Bilim Avrupa’ya Nasıl Geçti?
Bilim Avrupa’da aniden ortaya çıkmadı.  Önceki bin yılda farklı yerlerden gelen birikimlerle oluştu. Bu anlamda Müslümanların bilime katkıları çok önemlidir. Müslümanlar eski Mısır, Hint ve Yunan bilgilerini yorumlayıp geliştirdiler. Kütüphaneler, hastaneler ve gözlemevleri kurdular. Avrupalılar 10. asırdan 16.  asra kadar 500 sene özellikle İspanya Endülüs’te Müslümanlardan bilim aldılar. Hicri 1. yüzyılda İslam dünyasında okuma yazma bilenlerin sayısı bütün Dünya’daki okuma yazma bilenlerden daha fazlaydı. Müslümanlar kimya ilmini bir tecrübe ilmi olarak kurdular. Ayrıca matematik coğrafya, fizik, tıp, felsefe ve astronomi gibi alanlarda önemli çalışmalar yaptılar.

Bilimin İslam dünyasından Avrupa’ya geçmesinde ve Avrupa’nın bu sayede yükselmesinde Müslümanların İspanya'da kurdukları Endülüs Devleti başrolü oynamıştır. O zamana kadar, kilisenin etkisiyle bilgiyi, tabiat araştırmalarını dinsizlikle eş tutan, banyo ve temizlikten yoksun Batı medeniyeti İslam coğrafyasındaki ilerlemeyi görerek ilham almış ve her alanda Müslümanları örnek almaya başlamıştır. Tabii ki Endülüs'ün yanında haçlı seferlerinde Müslümanlarla kurdukları temaslar, ticari münasebetler, İslam ülkelerine gidip eğitim alan öğrenciler ve Müslüman bilginlerin eserlerinin tercüme edilmesi gibi faktörler bilimin 8. ve 13. yüzyıllar arasında altın çağını yaşayan İslam dünyasından Batıya geçmesini sağlamıştır. Kilisenin, derebeylerinin ve şövalyelerin halk üzerindeki etkisinin kırıldığı Rönesans ve Reform hareketleriyle bilimsel çalışmalar başlatılmıştır.

Birçok Batılı bilimci Rönesans ve Reform hareketlerinin Müslümanların etkisiyle, İslam medeniyetlerindeki hukuk, ticaret, eğitim ve sosyal yapının örnek alınmasıyla başlatıldığını söylemektedir.
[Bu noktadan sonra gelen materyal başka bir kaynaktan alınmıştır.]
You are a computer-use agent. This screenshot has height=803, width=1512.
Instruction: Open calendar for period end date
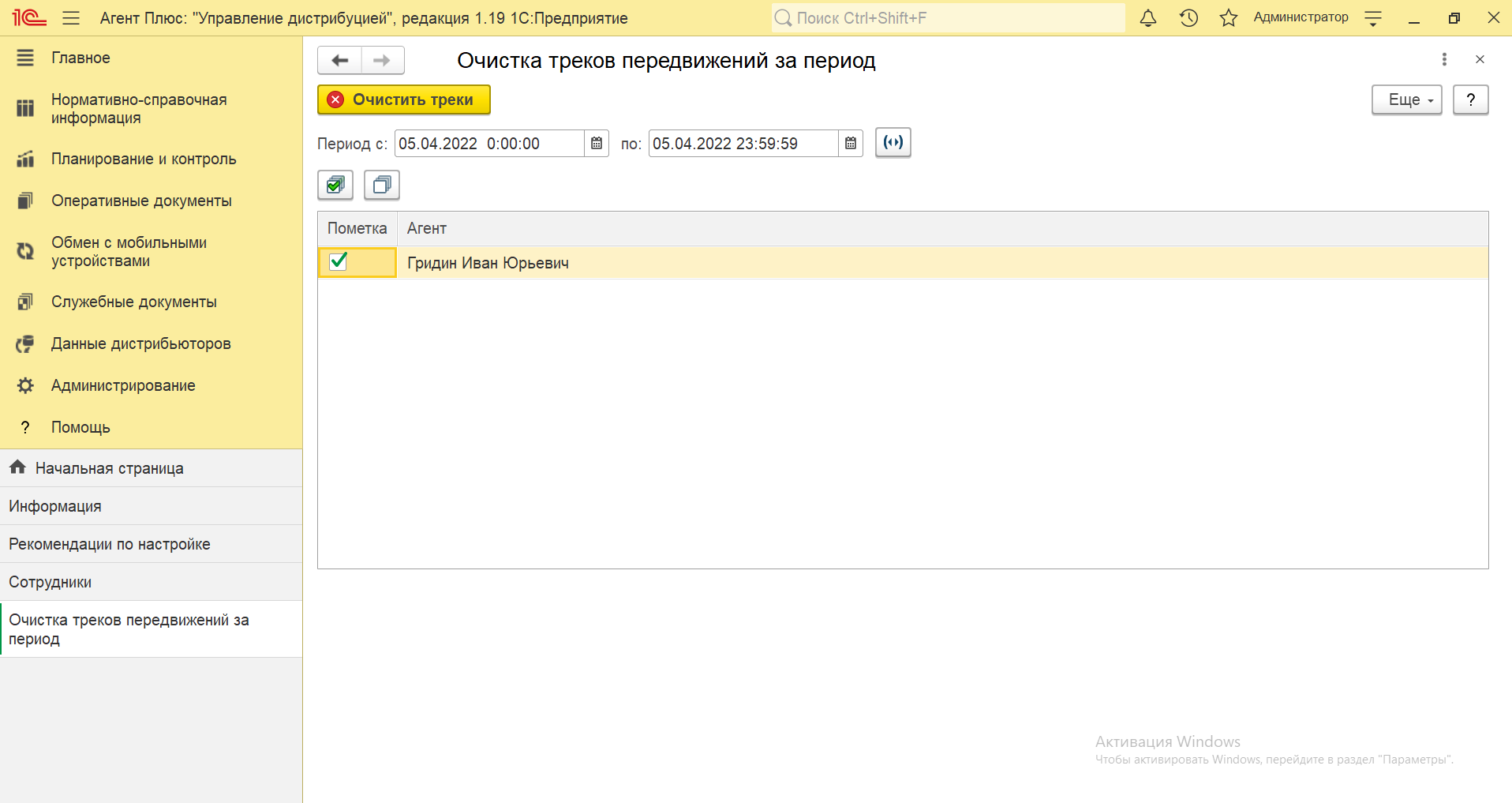click(851, 144)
Bugün Batılı bilimcilere atfedilen birçok bilimsel çalışma ve bilginin, direkt Müslümanlardan alındığını ya da en azından Müslüman bilginlerin çalışmalarından ilham alındığını biliyoruz. Örneğin kilisenin de şiddetle karşı çıkmasıyla Dünya'nın yuvarlak olduğu, Güneş etrafında döndüğü Batıda zor kabul edilirken Müslümanlar yüzyıllardır bunları dile getiriyorlardı.

Örnek vermemiz gerekirse:

Çinlilerin ilk pusulayı bulmasından sonra kuzey ve güneyi gösteren mıknatıslı iğnesi olan pusulanın geliştirilmesi,

Harita çizimleri,

Sıfır rakamının kullanılması,

Sibernetik ve robot,

Optik ve ışıkla ilgili araştırmalar,

Mekanik Aletler,

Tıbbi çalışmalar,

Hastaneler,

Gözlemevleri

Müslümanların bilime yaptıkları katkılardan bazılarıdır.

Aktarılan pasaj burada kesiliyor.